Meyersdale is a borough in Somerset County, Pennsylvania, United States, situated on the Casselman River,  southeast of Pittsburgh.  It is part of the Johnstown, Pennsylvania, Metropolitan Statistical Area.

In the past, Meyersdale's chief industry was the mining of coal.

Meyersdale is located along the Great Allegheny Passage, a multi-use recreational rail trail.

The Pennsylvania Maple Festival has taken place each spring in Meyersdale since 1948.

History

Meyersdale was first settled as early as 1776, but the growth of the town dates from the advent of the first railroad in 1871. Coal mining began in the next year.
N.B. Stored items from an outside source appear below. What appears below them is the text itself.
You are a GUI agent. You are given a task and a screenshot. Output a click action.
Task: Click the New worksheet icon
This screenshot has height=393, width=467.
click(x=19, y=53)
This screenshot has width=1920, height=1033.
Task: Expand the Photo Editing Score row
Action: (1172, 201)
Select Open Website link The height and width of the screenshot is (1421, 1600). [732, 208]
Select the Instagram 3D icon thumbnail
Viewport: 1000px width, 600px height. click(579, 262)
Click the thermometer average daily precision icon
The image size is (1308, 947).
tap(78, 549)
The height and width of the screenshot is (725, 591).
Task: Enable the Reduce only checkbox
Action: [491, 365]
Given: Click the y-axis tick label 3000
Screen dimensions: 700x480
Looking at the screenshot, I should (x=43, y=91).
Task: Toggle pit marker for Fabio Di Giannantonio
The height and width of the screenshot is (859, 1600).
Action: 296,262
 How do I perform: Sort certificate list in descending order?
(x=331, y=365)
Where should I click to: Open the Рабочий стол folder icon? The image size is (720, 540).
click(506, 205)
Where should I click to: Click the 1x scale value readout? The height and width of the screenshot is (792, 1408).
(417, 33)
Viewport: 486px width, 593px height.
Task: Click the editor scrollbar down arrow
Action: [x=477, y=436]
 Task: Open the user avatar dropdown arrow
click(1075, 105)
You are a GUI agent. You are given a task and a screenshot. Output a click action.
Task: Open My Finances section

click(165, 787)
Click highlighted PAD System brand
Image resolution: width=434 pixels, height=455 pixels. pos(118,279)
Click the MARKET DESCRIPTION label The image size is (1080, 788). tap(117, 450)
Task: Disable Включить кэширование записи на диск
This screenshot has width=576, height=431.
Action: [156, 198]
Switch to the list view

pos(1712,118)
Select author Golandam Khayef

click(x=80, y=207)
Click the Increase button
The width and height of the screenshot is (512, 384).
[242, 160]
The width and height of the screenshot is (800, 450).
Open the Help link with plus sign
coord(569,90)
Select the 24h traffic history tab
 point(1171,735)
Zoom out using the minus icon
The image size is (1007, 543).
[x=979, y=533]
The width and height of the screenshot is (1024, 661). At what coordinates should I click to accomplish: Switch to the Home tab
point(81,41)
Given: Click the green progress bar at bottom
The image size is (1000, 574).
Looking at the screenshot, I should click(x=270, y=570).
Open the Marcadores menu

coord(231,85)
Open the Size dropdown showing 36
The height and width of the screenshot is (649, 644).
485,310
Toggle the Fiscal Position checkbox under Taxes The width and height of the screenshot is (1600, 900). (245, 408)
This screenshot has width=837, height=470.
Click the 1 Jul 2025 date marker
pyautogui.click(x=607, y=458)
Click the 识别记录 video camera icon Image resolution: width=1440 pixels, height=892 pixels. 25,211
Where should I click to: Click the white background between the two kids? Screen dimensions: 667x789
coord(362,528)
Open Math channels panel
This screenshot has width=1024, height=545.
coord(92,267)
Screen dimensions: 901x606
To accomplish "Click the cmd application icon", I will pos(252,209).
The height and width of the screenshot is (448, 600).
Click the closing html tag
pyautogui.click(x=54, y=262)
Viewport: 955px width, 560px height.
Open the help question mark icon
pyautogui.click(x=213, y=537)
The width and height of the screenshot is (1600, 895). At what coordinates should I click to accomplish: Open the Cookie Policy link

The borough was named for an early settler: Peter Meyers, a local farmer who was integral to the beginning of the town. Early names for Meyersdale included Meyers Mills and Dale City. Jacob Olinger had 30 lots laid out on his land in 1844 with Alexander Philson of Berlin serving as the surveyor. Additional lots were laid out in 1852, with M.D. Miller acting as the surveyor, and in 1869, with Kenneth McCloud as surveyor. Around the same time, Peter Meyers had lots laid out on his land and the Beachley family had lots laid out on their land. The Olinger and Beachley lots were organized together in 1872 and named Dale City. The Meyers lots were added in 1874, and the name was changed to Meyersdale. The Amity Reformed Church was organized about 1851, and the Zion Evangelical Lutheran Church in 1852, and both congregations shared a union churchhouse from 1854 until 1875.

In 1981–82, Meyersdale received an All-America City Award from the National Civic League. The Meyersdale Wind Farm began commercial operations in 2003.

The New Colonial Hotel and Second National Bank of Meyersdale are listed on the National Register of Historic Places.

Geography
According to the United States Census Bureau, the borough has a total area of , all land. Meyersdale is surrounded by Summit Township.

Demographics

At the 2000 census there were 2,473 people, 1,019 households, and 666 families residing in the borough. The population density was 2,950.7 people per square mile (1,136.7/km2). There were 1,089 housing units at an average density of 1,299.3 per square mile (500.6/km2).  The racial makeup of the borough was 99.35% White, 0.24% African American, 0.12% Native American, 0.16% Asian, and 0.12% from two or more races. Hispanic or Latino of any race were 0.73%.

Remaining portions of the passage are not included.